Leroy est mort, vive Leroy !
Joueur talentueux, Jérôme Leroy aurait peut-être pu prétendre à une autre carrière. Mais plus proche de la fin que du début, il prouve avec le Stade Rennais -dans la foulée de la saison précédente- qu'il n'est pas mort. Qualifié de grande gueule parce qu'il déteste la langue de bois, son début de saison pourrait faire croire qu'il s'est enfin assagi. Juste une illusion ?
Le portrait de Jérôme Leroy dans le SF n°28 (novembre 2005) commençait ainsi : « On pourrait commencer sympa, dire que Leroy a finalement atteint sa plénitude à 30 ans, parler de son capitanat à Lens, de son titre de “meilleur joueur de L1 du mois” obtenu en août, évoquer son 9/10 obtenu dans L’Equipe au lendemain d’une victoire… » Et effectivement, on pourrait dire exactement la même chose aujourd’hui, deux ans après jour pour jour. Et il rétorquait déjà : « Faut arrêter avec ça. Je suis le même joueur qu’il y a cinq ans, je ne me suis pas subitement amélioré » . Une réponse qu’il pourrait ressortir avec une égale justesse aujourd’hui.
Force est de constater que les années passent et que les commentaires sur sa personne persistent et glissent tout autant. Avec le Stade Rennais, il cartonne tant en championnat, avec une place sur le podium, qu’en UEFA. Un pion important pour son coach-manager qui n’hésite pas à le ménager tant il est indispensable. « C’est un élément fort dans un collectif fort » , explique Dréossi. L’arrivée de Wiltord aurait pu le faire passer au second plan. Or, il crève l’écran. Un but contre Paris (fidèle à la tradition des anciens joueurs du PSG qui scorent contre leur ancien club), élu but de la semaine lors de la dixième journée par le journal Le Parisien, la LFP et France2foot, et un autre face à Lens lors de la douzième journée de L1 en font l’un des meilleurs résidents de ce championnat. Il squatte également la place de meilleur passeur de L1 avec cinq caviars offerts. En Coupe de l’UEFA, l’ancien Parisien et Marseillais (quand même !) a aussi été décisif avec un doublé au match aller contre Sofia (1-3).
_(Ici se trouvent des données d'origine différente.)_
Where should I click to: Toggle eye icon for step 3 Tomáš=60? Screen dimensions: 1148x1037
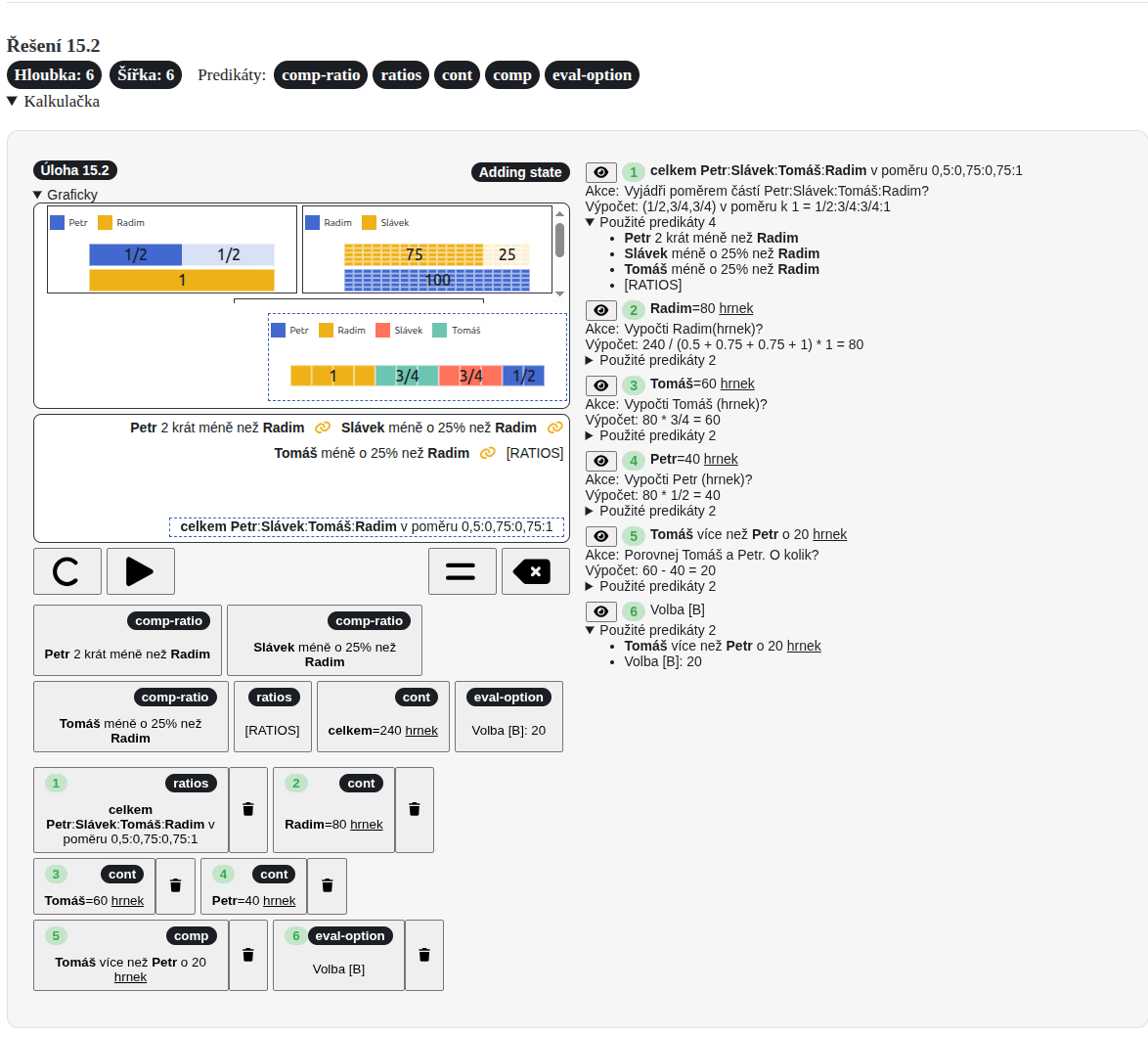pos(600,385)

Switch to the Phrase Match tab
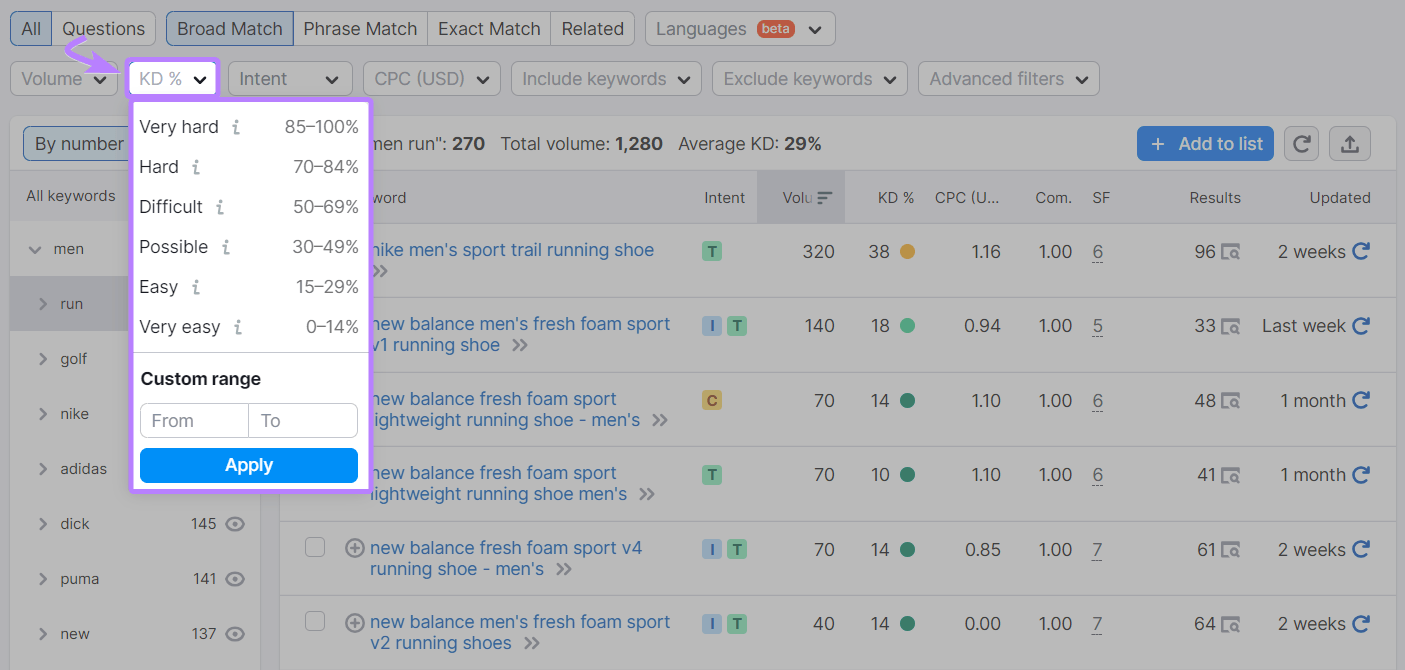(x=359, y=28)
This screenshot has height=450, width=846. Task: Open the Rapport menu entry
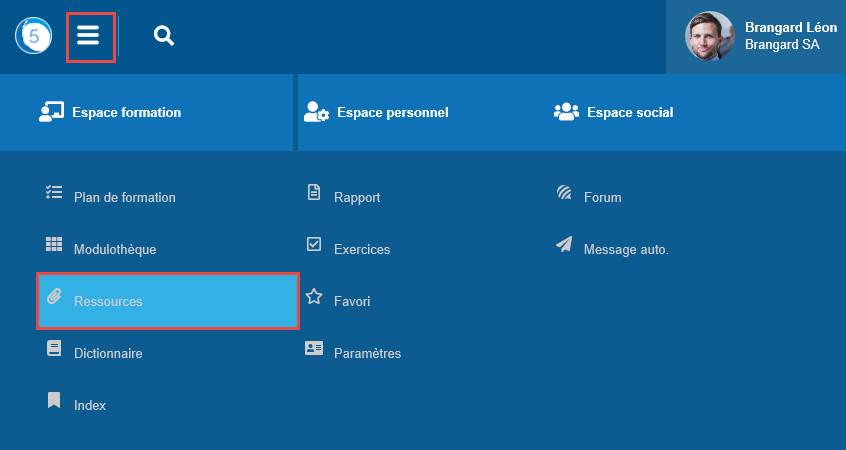click(x=357, y=197)
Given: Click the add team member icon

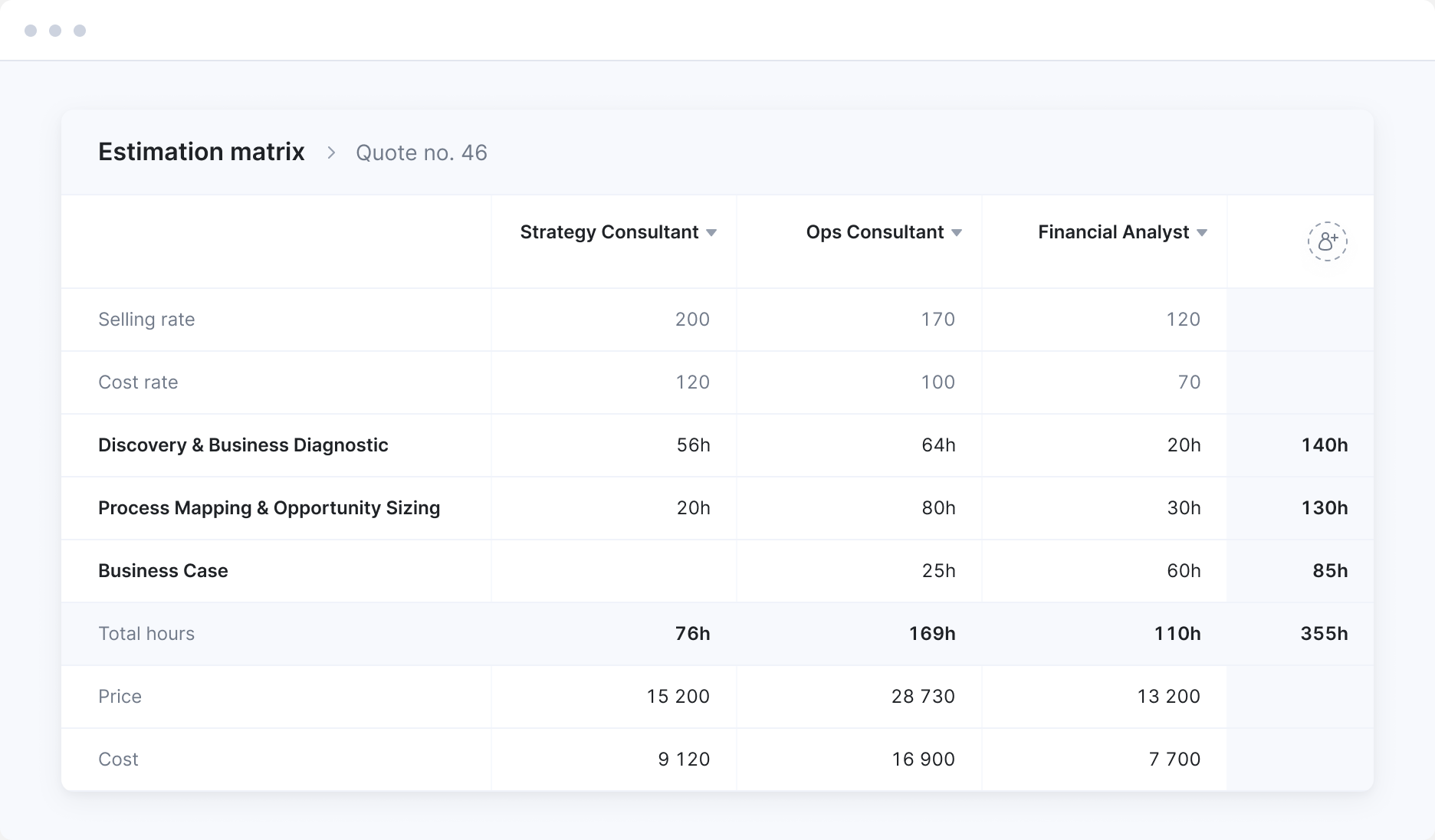Looking at the screenshot, I should tap(1327, 242).

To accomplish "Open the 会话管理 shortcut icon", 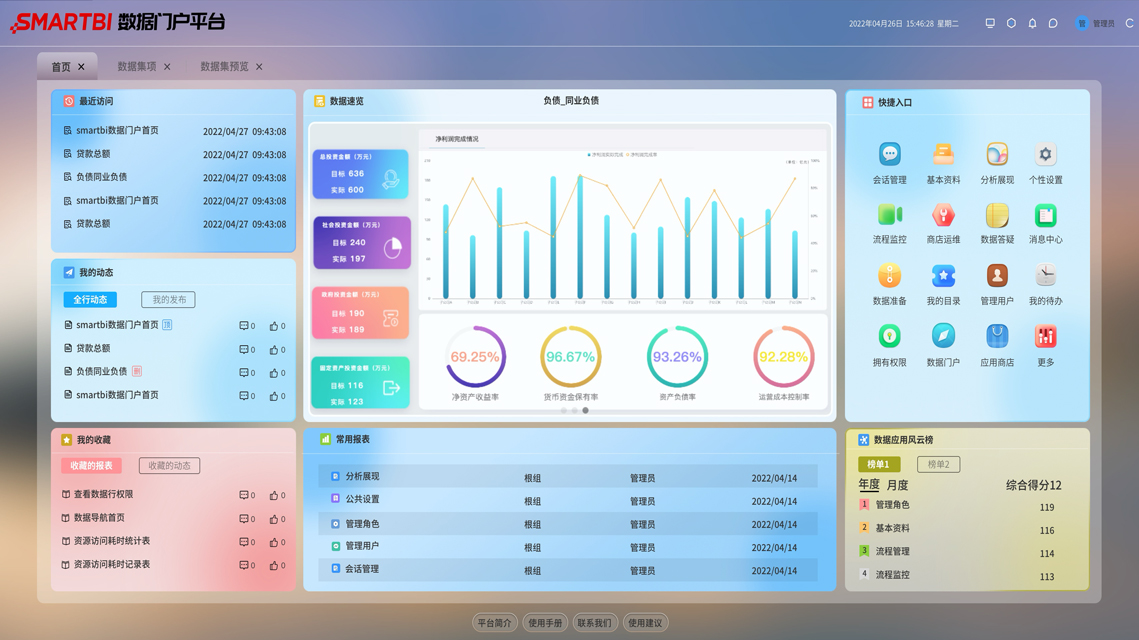I will pyautogui.click(x=889, y=155).
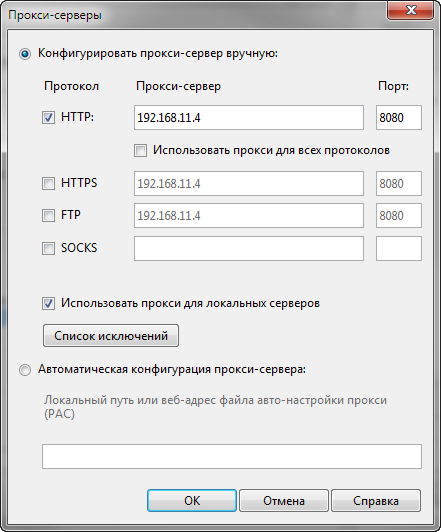
Task: Open help with the Справка button
Action: coord(376,500)
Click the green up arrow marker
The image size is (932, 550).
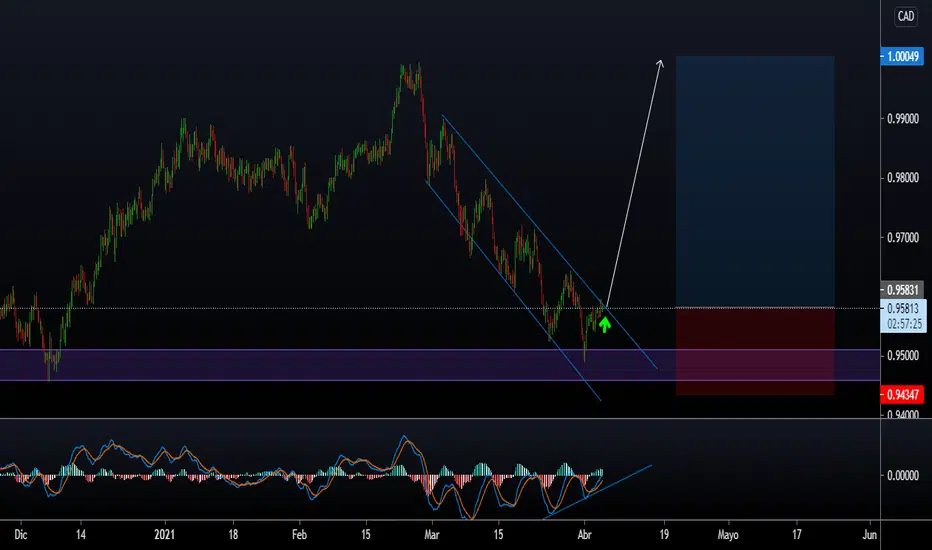pyautogui.click(x=604, y=323)
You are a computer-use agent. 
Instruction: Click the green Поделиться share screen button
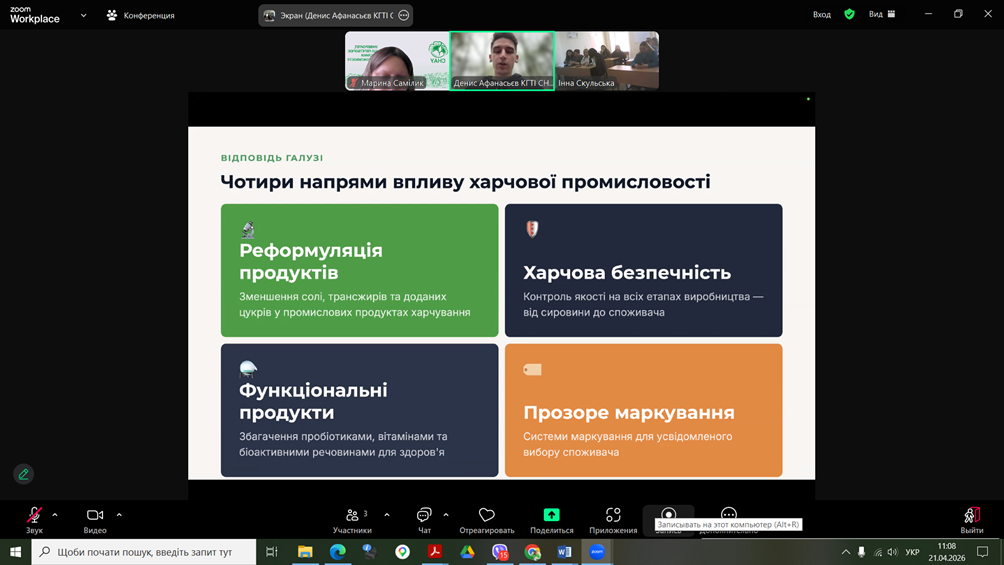click(x=551, y=518)
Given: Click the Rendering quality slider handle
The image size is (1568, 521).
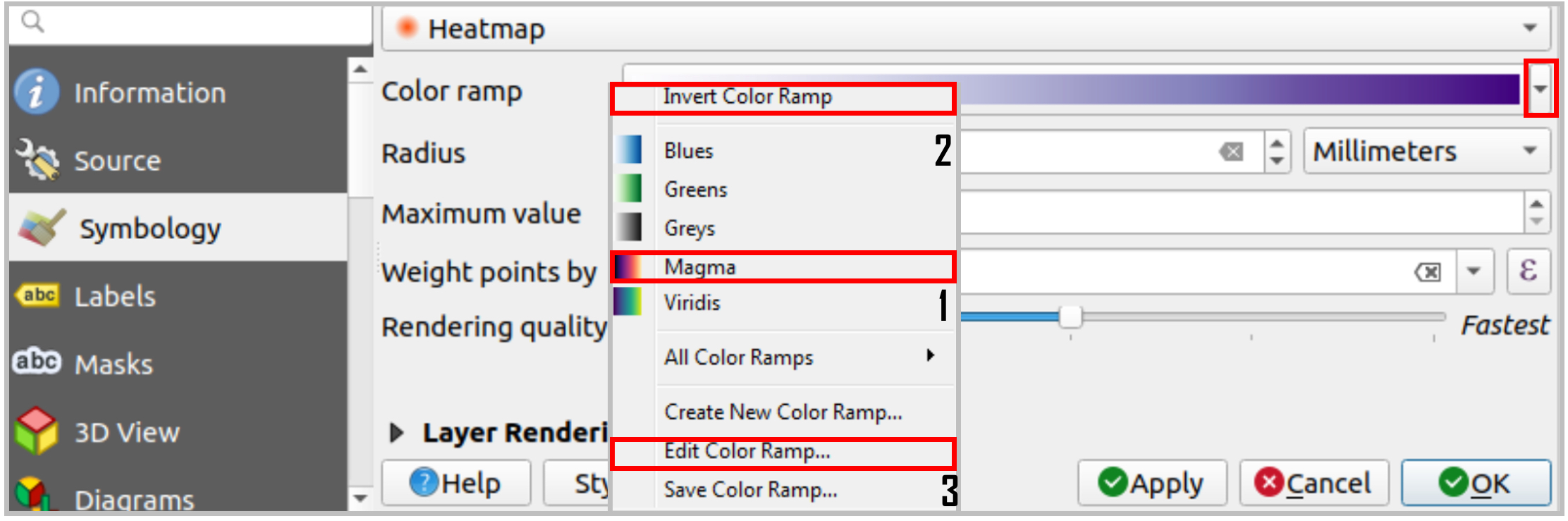Looking at the screenshot, I should (1070, 317).
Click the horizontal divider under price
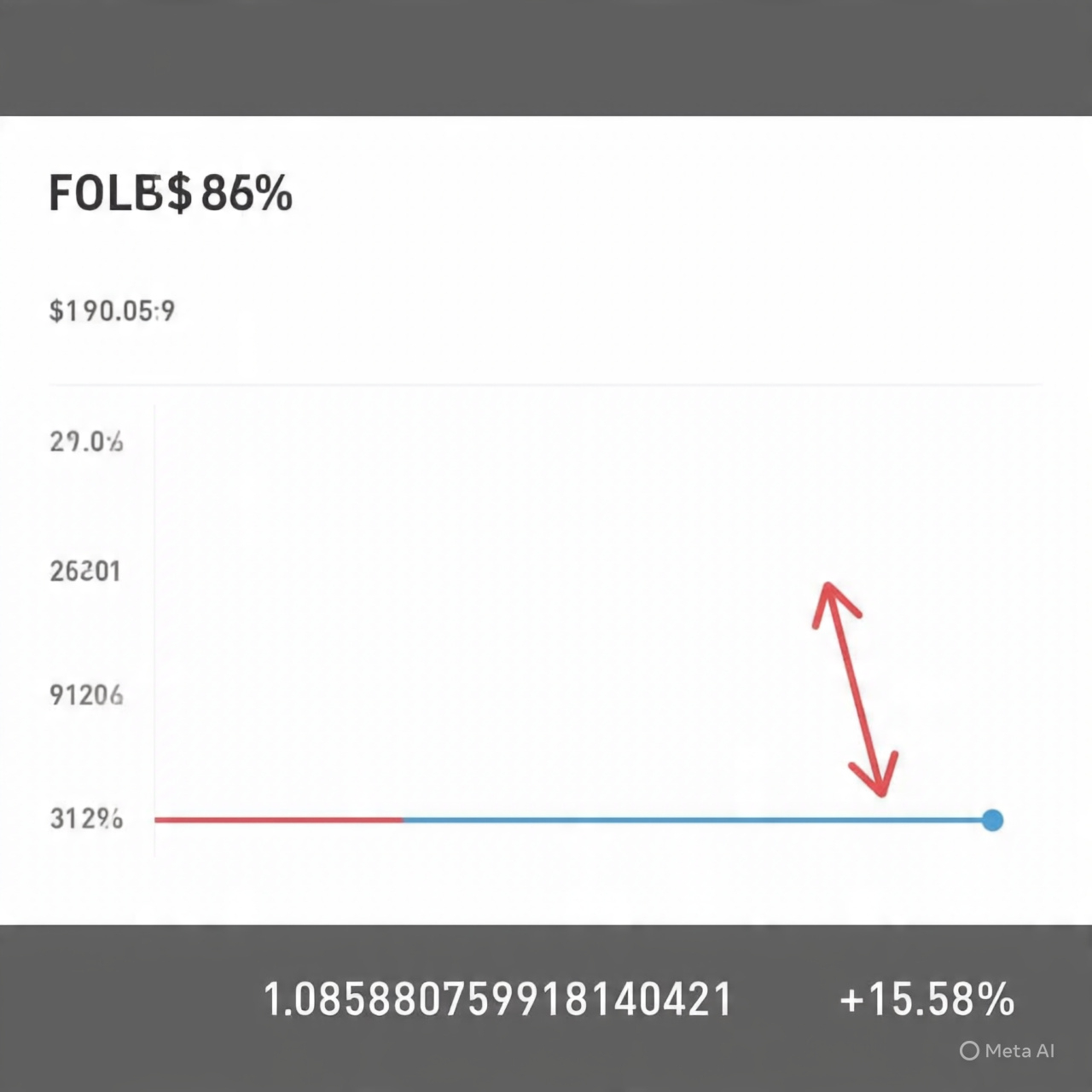The image size is (1092, 1092). 544,385

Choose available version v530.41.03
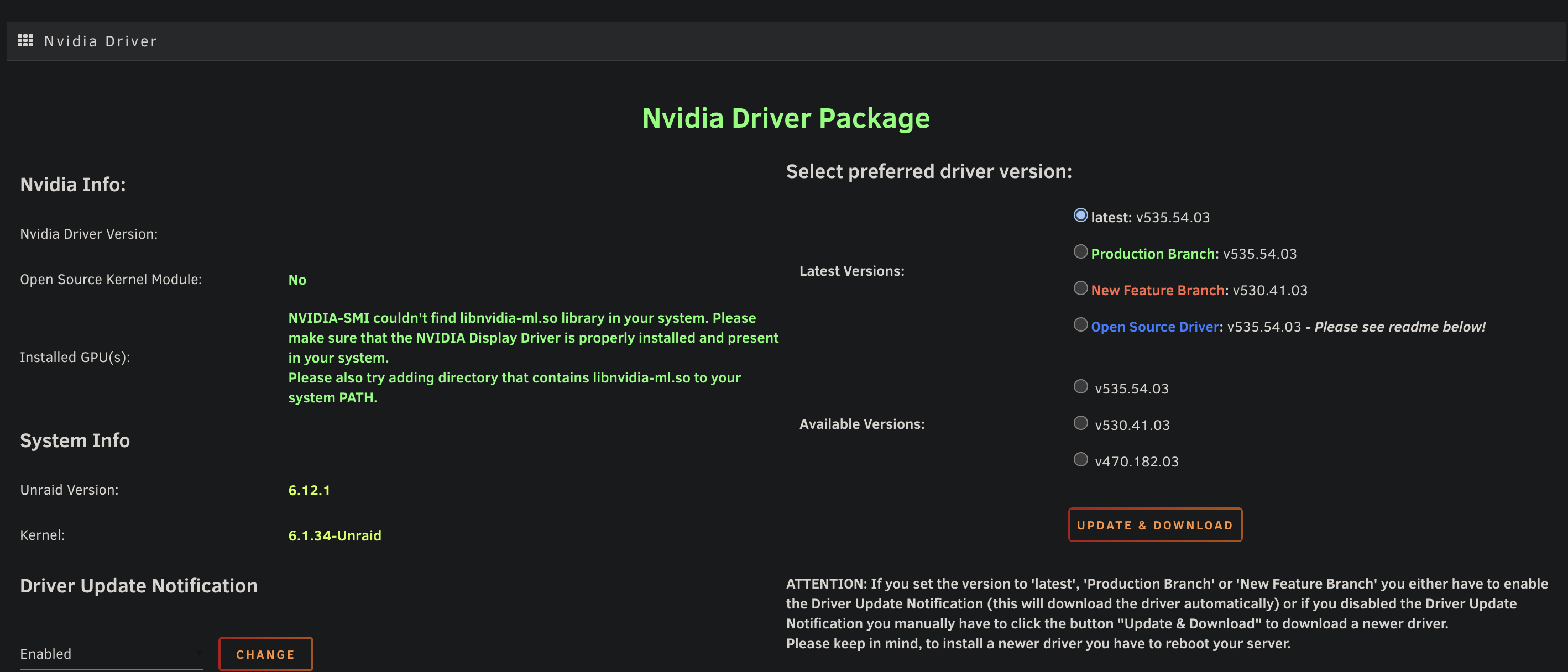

Talentueux, il l’est. Certaines de ses actions confinent même au génie. Mais par intermittence. Imprévisible, il est capable du meilleur comme du pire. Ainsi, on ne comprend toujours pas comment il a pu partir de Lens pour jouer Leroy mage en Galilée, au Betar Jérusalem plus précisément, planqué dans les valises de Luis Fernandez. C’est vrai qu’à l’époque, il venait de passer de la case capitaine de Lens au banc de touche en l’espace de quelques matches seulement. Une disgrâce express que lui seul pouvait obtenir. Après 15 matches en Israël et le départ précipité de son mentor, il revient en France, du côté de Sochaux. On se dit alors que c’est bon. Loin des tentations, il allait enfin se poser et finir sa carrière en trombe. Las. Malgré une saison satisfaisante avec une coupe de France à la clé, Leroy prend son baluchon pour changer de crèmerie une nouvelle fois. Avec en guise d’au revoir un cinglant commentaire de Jean-Claude Plessis, le président doubiste : « Je n’ai rien à dire sur le sujet. C’était impossible de continuer avec lui. De toute façon, on ne peut pas rester deux ans de suite avec Jérôme Leroy. Je n’ai pas de respect pour lui » .
Entre des histoires (jamais prouvées) de trafic de téléphones portables dans le vestiaire parisien et des prises de bec régulières à chaque escale, Leroy reste un joueur qui ne laissera jamais indifférent. Denis Troch, à l’époque, touchait juste en pointant son défaut n°1 : « Son comportement impulsif prête parfois à confusion » . C’est Leroy de pique. Sur ce comportement tant décrié, il reconnaît sur le site du Stade Rennais avoir besoin qu’on l’aime pour s’épanouir : « Tant que les gens sont derrière moi, je me sens en confiance. J’aime qu’on me dise les choses en face » . Lui qui avait dans l’idée de stopper sa carrière avant la finale de Coupe de France avec Sochaux l’an passé a bien fait de mettre entre parenthèses ces velléités de retraite pour continuer l’aventure.
Un comportement d’ailleurs irréprochable depuis le début de la saison, sur et hors du terrain. Un exploit quand on sait que sévit à ses côtés un certain Sylvain Wiltord, organisateur de soirées où l’on aime jouer collectif entre coéquipiers mais sur d’autres types de gazon. Une attitude confirmée par Fabrice Catherine, qui affirme que les deux se tiennent à carreau et ne mettent pas les nuits rennaises à feu et à sang. Jusqu’à quand va-t-il tenir ? On verra en fin de saison si Plessis avait raison.